Then you and I have a disagreement either about what is necessary for this
explanation, and/or about what explanation is. In the face of such
disagreement, aesthetic criteria are not relevant.

> > > The principle is that 'entities should not be multiplied without due
> > > cause',
> > Is this parsimony of ontological commitment identical the conceptual
> > parsimony you evoked to rule out the 'value is determined in the
> > intersection of production and exchange' position?
> >
> Yes

> > > What is the due cause for assuming that both price and value vary in
> > > response
> > > to demand?

> > The intuition that value cannot be quantitatively determined in
> production
> > alone, backed up by accounts such as Reuten and Williams (1989)
> value-form
> > account, whose claim to fame is that they identify more precisely that
> > which is necessary for the reproduction of the capitalist economy (and
> more
> > broadly the bourgeois epoch) as a system, and the insights about the
> > actuality of manifestations of that system thereby engendered.

> You may have such an intuition, but it would help those of us not privy
> to your hunches, and have not read your book, to give some summary
> of your intuition.

I have said much in my interventions on OPE-L and in my draft paper on
Money that indicate the nature of the Value-form approach.

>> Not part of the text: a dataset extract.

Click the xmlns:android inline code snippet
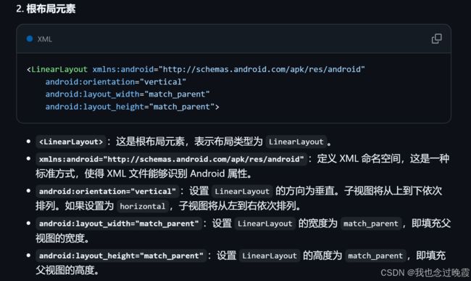Image resolution: width=471 pixels, height=281 pixels. (x=171, y=159)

Within that
context, Value cannot vary quantitatively independent of Price, because
Price is the only actual quantitative manifestation of Value. (This does
not mean that we should, parsimoniously, collapse Value into Price. They
are both needed to adequately conceptualise capitalism.)

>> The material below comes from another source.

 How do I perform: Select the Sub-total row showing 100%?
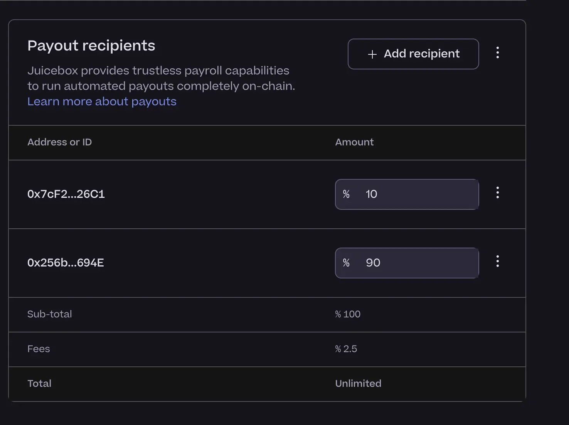(347, 314)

> > > I tend to favour the australian materialist school of Smout, Price
> >
> > Could you elaborate, briefly?
> I consider that Smout, Price, and Dennet are the best contemporary
> materialists that I have read. The work of Price on determinism and
> causation in his recent book Times Arrow Archimedes Point, is absolutely
> brilliant, also his article 'Cosmology, times arrow, and that old double
> standard', in Savitt: Times Arrow Today, gives a good summary of
> the 'block universe' determinist standpoint.

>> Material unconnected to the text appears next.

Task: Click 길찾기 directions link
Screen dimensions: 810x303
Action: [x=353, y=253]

I am not a materialist. Wrt social science (the object of which is, IMO,
irreducibly teleological and intentional) I am not sure that the dichotomy
between materialism and idealism is a useful one. Similarly, I think Marx's
account is best interpreted as transcendental idealist.

> > > > 3. Your naturalism is not self-evident, but needs to argued for.
> > > >
> > > Yes, Lenin did this in Materialism and Empiro Criticism.
> >
> > Without an indication of the key points in this that persuade you, this
> > looks like an appeal to authority. IMO, whilst a case could be made
> > the 'progress' of economics has been largely negative since Marx, 120
> > years of science and social science, and of further philosophical
> > reflection upon them *may* just have led to new insights into
> > epistemological criteria and ontological commitments appropriate to an
> > understanding of society and economy.
> It is not so much an appeal to authority as a statement of political
> position. I share the Leninist view of philosophical disputes as being
> fundamentally political, and that the dispute between materialism and
> idealism is that between progress and reaction in the political sense.

I do not agree. Are scientific disputes also fundamentally political?
Philosophy of science proceeds by reflecting upon science to try and
discern its implicit epistemology and ontological commitment. Of course its
practitioners are ideologically conditioned - but the philosophical
positions that emerge can be evaluated in their own right. I prefer my
politics to emerge from my best understanding of how the social world is,
rather than the other way round.

Dr Michael Williams
"Books are Weapons"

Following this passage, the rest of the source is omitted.